Critics claim that Trump’s decision to mobilize and deploy 4,000 National Guard members and 700 Marines to Los Angeles in June represented an unlawful and unnecessary abuse of power: violating state sovereignty and accelerating civil unrest and violence, to the tune of some $134 million in taxpayer dollars.
Yet, even as California Governor Gavin Newsom warned that these incendiary enforcement tactics are an assault on democracy and the U.S. legal system, press secretary Karoline Leavitt doubled down on Trump’s aggressive rhetoric. In a
“Let this be an unequivocal message to left-wing radicals in other parts of the country … You will not succeed. Any lawlessness will only strengthen this president’s resolve to defend the majority of Americans who want to live their lives peacefully, free from the fear of violent criminal illegal aliens.”
Despite Leavitt’s assertions to the contrary, a bipartisan part of U.S. law supports the idea that Trump’s actions have been a substantial miscarriage of justice and power: violating the constitution by turning the U.S. military against its very own citizens.

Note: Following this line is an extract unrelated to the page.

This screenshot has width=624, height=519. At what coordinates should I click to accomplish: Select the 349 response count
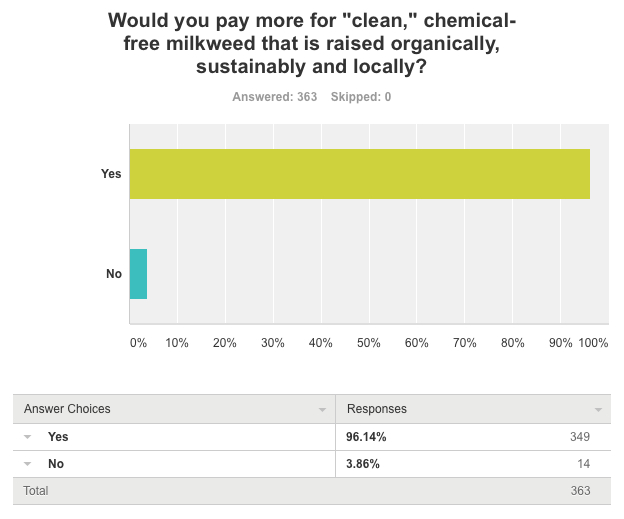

According to a June press release from Gov. Gavin Newsom’s office, Trump agreed that the actions he’s taking in California are a violation of United States law, admitting in 2020 that a presidential takeover of the National Guard would be completely illegal, in regards to protests in Portland, Ore.
“We have to go by the laws,” Trump said in 2020. “We can’t move in the National Guard. I can call insurrection but there’s no reason to do that, even in a Portland case, we can’t call in the National Guard unless we are requested by a Governor.” Without the consent of Newsom, Trump’s actions can reasonably be seen as a violation of state sovereignty under the Constitution, illegally dismantling Newsom’s ability to control the California national guard as their elected Commander-In-Chief. More than that, one could argue that president Trump is seeking to destroy freedom of speech and the right to protest by sending military force into the Los Angeles protests, without California’s permission.
His actions also violate the “Posse Comitatus Act” according to the Lansing State Journal that prohibits the military to be used on civilian matters, which Trump clearly violates here. The only exception of using the military on U.S. soil, is if the authority of the United States is threatened, but these are only protests. The California government page believes that Trump is also actively abusing his power as president by sending more troops into California than troops that are stationed in Iraq. The situation had been handled by the local law enforcement, until Trump decided to send in the military only to make the streets of LA more dangerous and violent. Another issue with Trump’s argument is the repeated attempt to paint these protestors as violent criminals, rather than U.S. citizens with genuine objections to the way ICE has acted. There have already been numerous examples of deportation mistakes carried out by Trump’s administration. A man identified as O.C.G. was deported to Mexico, but was seeking asylum in America. Digital face recognition is used to arrest unauthorized aliens and they are already making mistakes. U.S. citizen Jensy Mochado was held at gunpoint and arrested by ICE for being falsely identified as illegal.
Despite the evidence levied against Trump’s incendiary use of the National Guard, on June 19, 2025, the Ninth Circuit Court upheld the president’s authority to keep control of National Guard troops in Los Angeles – contradicting the ruling of a lower court judge who agreed Trump’s actions were illegal. The initial ruling claimed that Trump did not satisfy the requirements of the law he invoked when seizing control of the National Guard, a law which states clearly he can only do so if he cannot execute laws with “regular forces,” or if an invasion or rebellion is underway. The appeals judges who upheld this ruling appeared to contradict themselves when their ruling confirmed that the protests “fall short of rebellion,” while claiming that the protests posed a potential risk to federal officers and property.
Yet at the same time the appeals judges speculated on the potential destruction of federal property, and claimed that Trump “likely” acted within his authority, they rebuked Newsom’s worries about the military encouraging more violence as “too speculative.” The ruling is not unreviewable, so until further legal action is taken by California we can only speculate on where this ongoing battle ends up.
Lost among these discussions of appeals and court rulings, and whether or not Trump overstepped the boundaries of executive power, is the simple fact that his actions are being directed at people exercising their First Amendment rights to protest.
The courts have allowed active military forces and national guard troops into Los Angeles to contend with civilians speaking up about a system they disagree with, and their willingness to expand definitions of the law to encompass Trump’s “likely” authority is blatantly at odds with the protection of those rights. “Fair treatment” for those protesting in L.A. would be ensuring they are not being threatened off the street by military strength, especially when the court itself confirms these actions fall short of rebellion. The goal posts have officially been moved, and despite the Ninth Circuit’s claims that Trump cannot federalize the National Guard without judicial scrutiny, they’ve certainly given him push in that direction.